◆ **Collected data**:
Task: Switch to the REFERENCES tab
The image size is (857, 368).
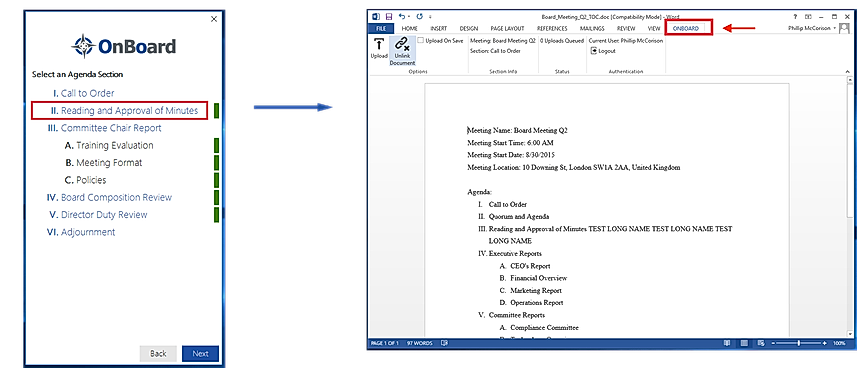Action: pyautogui.click(x=552, y=28)
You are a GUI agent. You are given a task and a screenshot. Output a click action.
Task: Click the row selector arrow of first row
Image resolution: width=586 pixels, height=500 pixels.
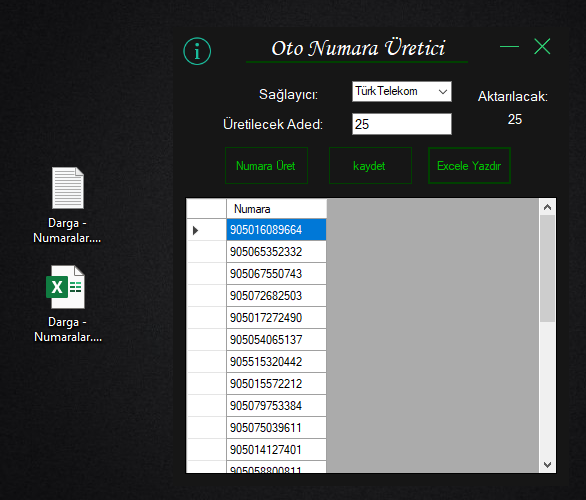(x=195, y=230)
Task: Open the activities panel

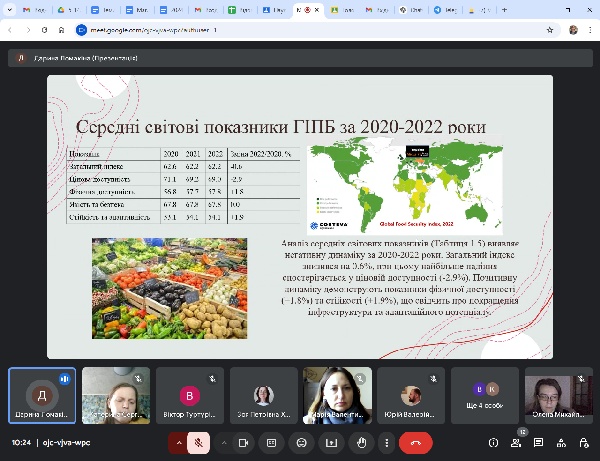Action: click(561, 442)
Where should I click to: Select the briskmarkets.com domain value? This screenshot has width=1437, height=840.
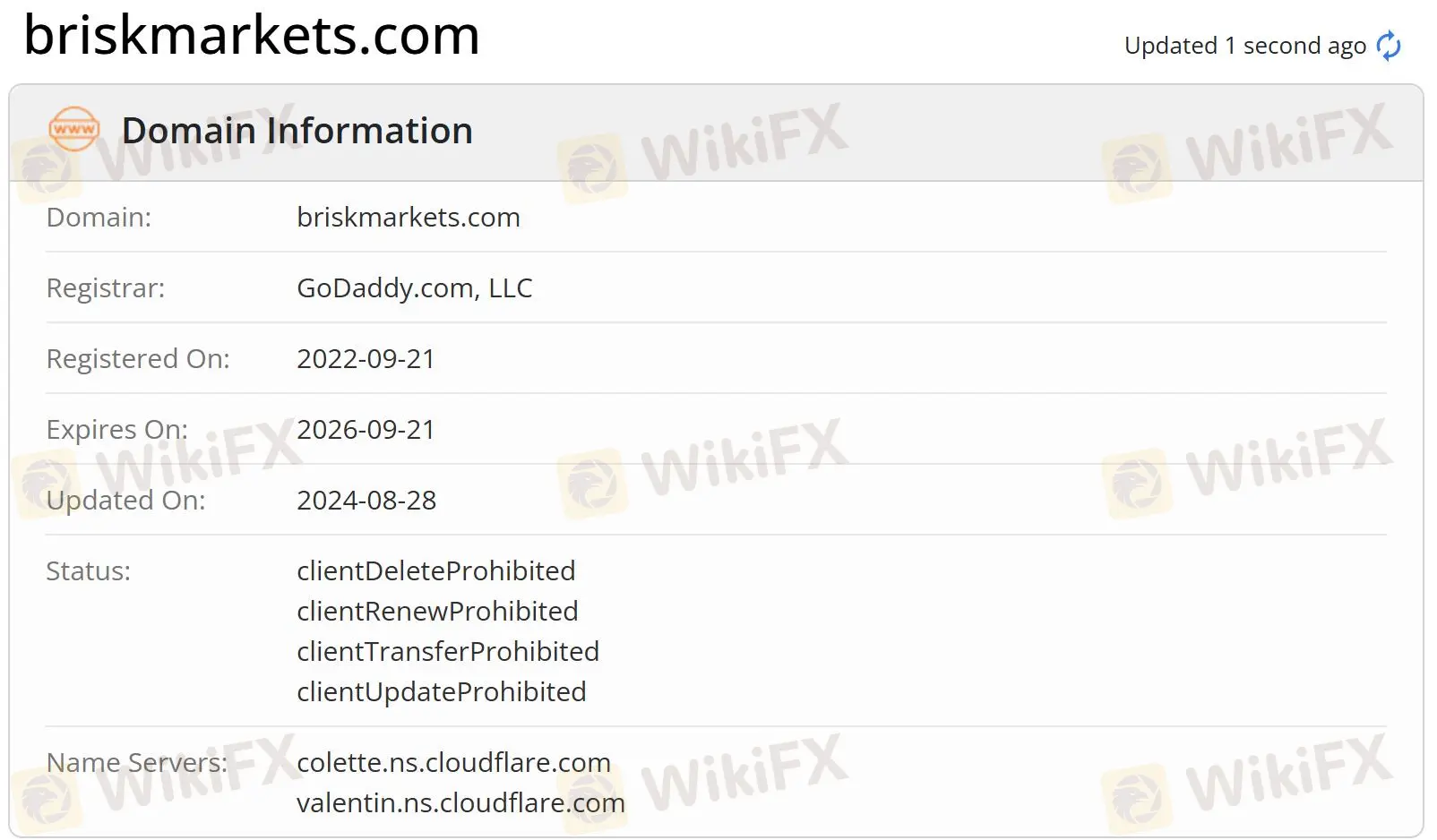tap(409, 218)
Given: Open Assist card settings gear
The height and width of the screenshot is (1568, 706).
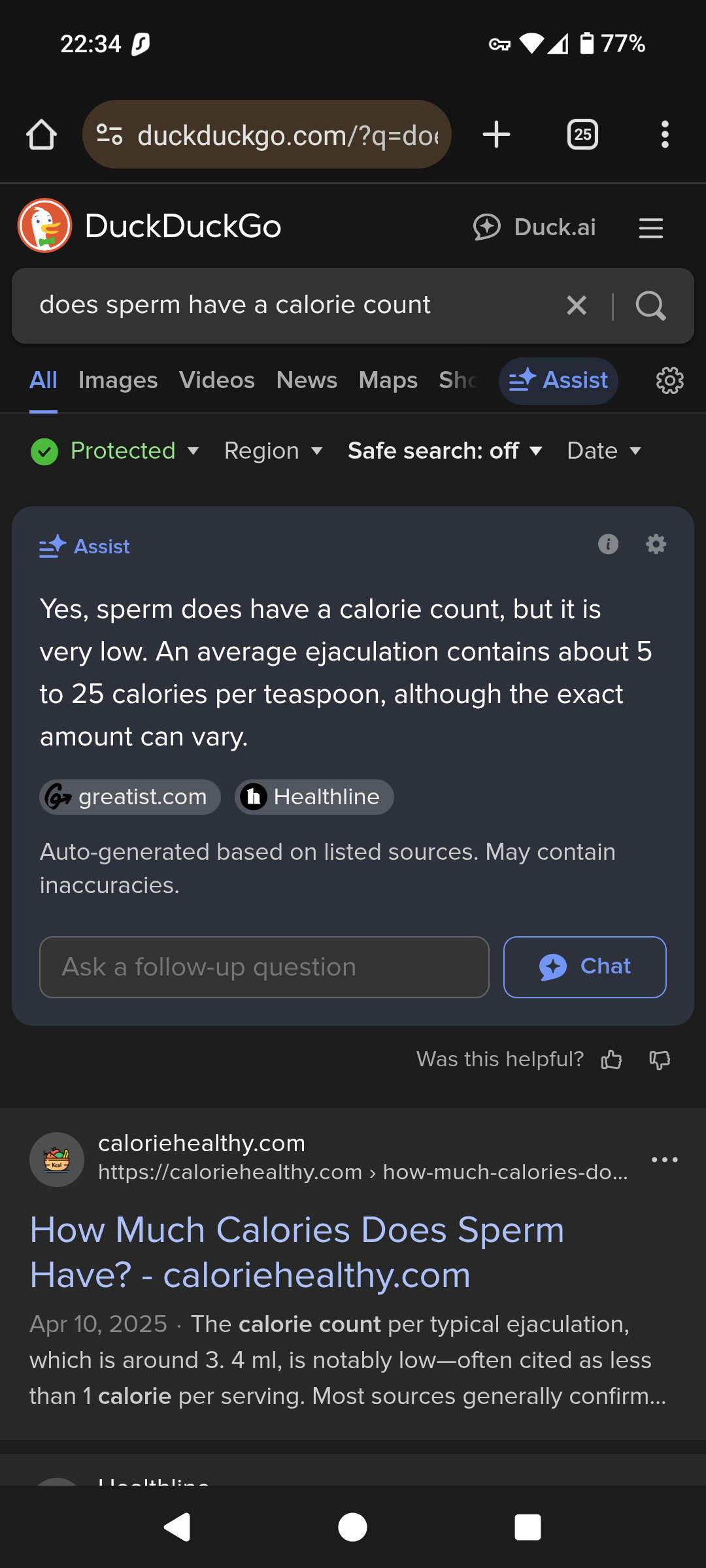Looking at the screenshot, I should pyautogui.click(x=656, y=544).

◆ **Aim of the task**:
Only the lines from the one holding "You are a GUI" through the last line of the records should be output, please, exactly and without any pictures.

◆ **Response area**:
You are a GUI agent. You are given a task and a screenshot. Output a click action.
Task: Click the row selector arrow of first row
Image resolution: width=586 pixels, height=500 pixels.
(x=195, y=230)
Task: Open the activities panel

Action: click(561, 442)
Where should I click to: Select the briskmarkets.com domain value? This screenshot has width=1437, height=840.
tap(409, 218)
Given: Open Assist card settings gear
The height and width of the screenshot is (1568, 706).
Looking at the screenshot, I should pyautogui.click(x=656, y=544).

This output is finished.